That's what I feel like. I feel like I'm always mopey and sad and upset and pitiful, and I hate it. And yet, the trend continues. Remember the stress I had over that day I was late to work because of my car? I thought maybe the brief conversation I'd had with my manager would be the end of it. Nope - I have an official attendance/performance review with him this afternoon at 1:00. This SUCKS. I hate feeling inadequate and incompetent at the place where I spend most of my waking hours (to the exclusion of time with my family). I've never had problems like this at any other job I've had. So is the problem suddenly with me or is it with this job? I don't know. All I know is, I'm tired of crap happening to me. Can I have one month, one week, that's crap-free? Is that too much to ask?

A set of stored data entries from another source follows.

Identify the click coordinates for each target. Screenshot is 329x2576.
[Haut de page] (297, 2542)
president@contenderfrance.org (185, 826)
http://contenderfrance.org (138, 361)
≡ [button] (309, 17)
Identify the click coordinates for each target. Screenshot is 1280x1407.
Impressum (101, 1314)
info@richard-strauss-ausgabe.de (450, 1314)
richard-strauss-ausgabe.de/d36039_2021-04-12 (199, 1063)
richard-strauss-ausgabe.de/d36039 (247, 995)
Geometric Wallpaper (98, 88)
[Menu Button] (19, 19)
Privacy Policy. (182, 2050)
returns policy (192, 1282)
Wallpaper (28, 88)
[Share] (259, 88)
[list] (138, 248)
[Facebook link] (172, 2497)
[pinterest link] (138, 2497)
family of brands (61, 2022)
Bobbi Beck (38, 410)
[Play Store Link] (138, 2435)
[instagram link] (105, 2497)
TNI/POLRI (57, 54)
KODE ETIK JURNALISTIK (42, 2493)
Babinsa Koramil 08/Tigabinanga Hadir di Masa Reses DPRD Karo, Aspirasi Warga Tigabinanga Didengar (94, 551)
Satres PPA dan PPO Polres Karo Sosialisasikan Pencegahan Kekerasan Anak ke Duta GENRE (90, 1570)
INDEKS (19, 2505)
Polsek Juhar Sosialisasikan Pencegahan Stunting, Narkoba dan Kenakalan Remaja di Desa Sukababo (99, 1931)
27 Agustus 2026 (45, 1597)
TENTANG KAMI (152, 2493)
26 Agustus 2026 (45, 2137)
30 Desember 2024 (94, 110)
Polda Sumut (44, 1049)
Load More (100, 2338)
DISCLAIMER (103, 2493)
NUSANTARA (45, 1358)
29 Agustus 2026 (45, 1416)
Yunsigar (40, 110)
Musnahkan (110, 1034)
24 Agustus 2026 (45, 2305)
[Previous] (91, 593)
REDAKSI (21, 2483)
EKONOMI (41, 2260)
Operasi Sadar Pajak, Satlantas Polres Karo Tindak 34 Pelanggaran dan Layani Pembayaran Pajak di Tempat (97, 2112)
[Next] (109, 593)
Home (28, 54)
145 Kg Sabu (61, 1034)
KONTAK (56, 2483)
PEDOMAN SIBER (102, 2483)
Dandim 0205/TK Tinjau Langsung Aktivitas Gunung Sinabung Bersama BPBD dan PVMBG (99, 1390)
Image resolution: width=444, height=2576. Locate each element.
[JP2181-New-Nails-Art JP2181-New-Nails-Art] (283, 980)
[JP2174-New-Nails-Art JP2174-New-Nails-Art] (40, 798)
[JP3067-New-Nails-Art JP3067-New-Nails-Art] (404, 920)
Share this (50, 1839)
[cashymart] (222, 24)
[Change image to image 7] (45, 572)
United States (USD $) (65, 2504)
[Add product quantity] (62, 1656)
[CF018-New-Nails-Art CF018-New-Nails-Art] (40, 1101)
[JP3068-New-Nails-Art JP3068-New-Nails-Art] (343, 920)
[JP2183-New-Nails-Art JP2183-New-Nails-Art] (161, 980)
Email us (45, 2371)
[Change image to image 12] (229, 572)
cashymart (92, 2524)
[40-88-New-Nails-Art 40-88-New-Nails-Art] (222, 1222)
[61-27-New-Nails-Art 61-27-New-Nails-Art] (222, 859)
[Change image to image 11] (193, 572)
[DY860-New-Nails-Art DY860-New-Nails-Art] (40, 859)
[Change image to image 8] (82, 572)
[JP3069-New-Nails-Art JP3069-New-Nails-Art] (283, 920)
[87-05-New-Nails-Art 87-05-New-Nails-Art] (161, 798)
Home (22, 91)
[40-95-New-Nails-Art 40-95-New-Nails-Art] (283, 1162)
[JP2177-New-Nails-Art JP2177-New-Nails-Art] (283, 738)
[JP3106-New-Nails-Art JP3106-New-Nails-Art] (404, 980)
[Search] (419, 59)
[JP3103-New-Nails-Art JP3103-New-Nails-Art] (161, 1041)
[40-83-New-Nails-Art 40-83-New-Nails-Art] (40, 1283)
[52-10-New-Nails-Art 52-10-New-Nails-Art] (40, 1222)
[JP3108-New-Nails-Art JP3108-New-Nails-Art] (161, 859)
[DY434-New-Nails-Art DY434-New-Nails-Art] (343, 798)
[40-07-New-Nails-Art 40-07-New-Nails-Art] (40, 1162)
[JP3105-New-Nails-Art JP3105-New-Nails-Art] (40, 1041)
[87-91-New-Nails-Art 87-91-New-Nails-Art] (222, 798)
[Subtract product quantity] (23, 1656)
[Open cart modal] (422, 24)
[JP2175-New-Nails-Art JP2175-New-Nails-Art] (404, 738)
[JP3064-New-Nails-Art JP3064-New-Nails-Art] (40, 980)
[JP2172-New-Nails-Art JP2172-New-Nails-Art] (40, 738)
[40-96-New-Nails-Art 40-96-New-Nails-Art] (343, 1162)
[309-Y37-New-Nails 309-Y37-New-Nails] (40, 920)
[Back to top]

And my stinkin' bank account was overdrawn AGAIN. I'm also sick of not making enough to be able to take care of my business. My shower desperately needs to be fixed - the leak is hot water, which means it's running up my electric bill and my water bill. But what, I'm going to roll pennies to pay a plumber? I'd try to do it myself, but I'd be afraid I'd screw it up more and make it even more expensive to fix. I need new curtains or shutters or something for the front rooms in the house. I have outside light fixtures that need to be repaired. I have so many things that need attention, it just makes my head hurt. But I don't even make enough to pay my bills and buy the things J and I need, much less do I make enough to have any repairs done that aren't essential. This sucks. This job that pays me not enough is making me feel inadequate and incompetent and stupid, and is also giving me major financial stress - hmm, perhaps this is telling me something.
I'd better work. I have my meeting at 1:00. I feel like throwing up.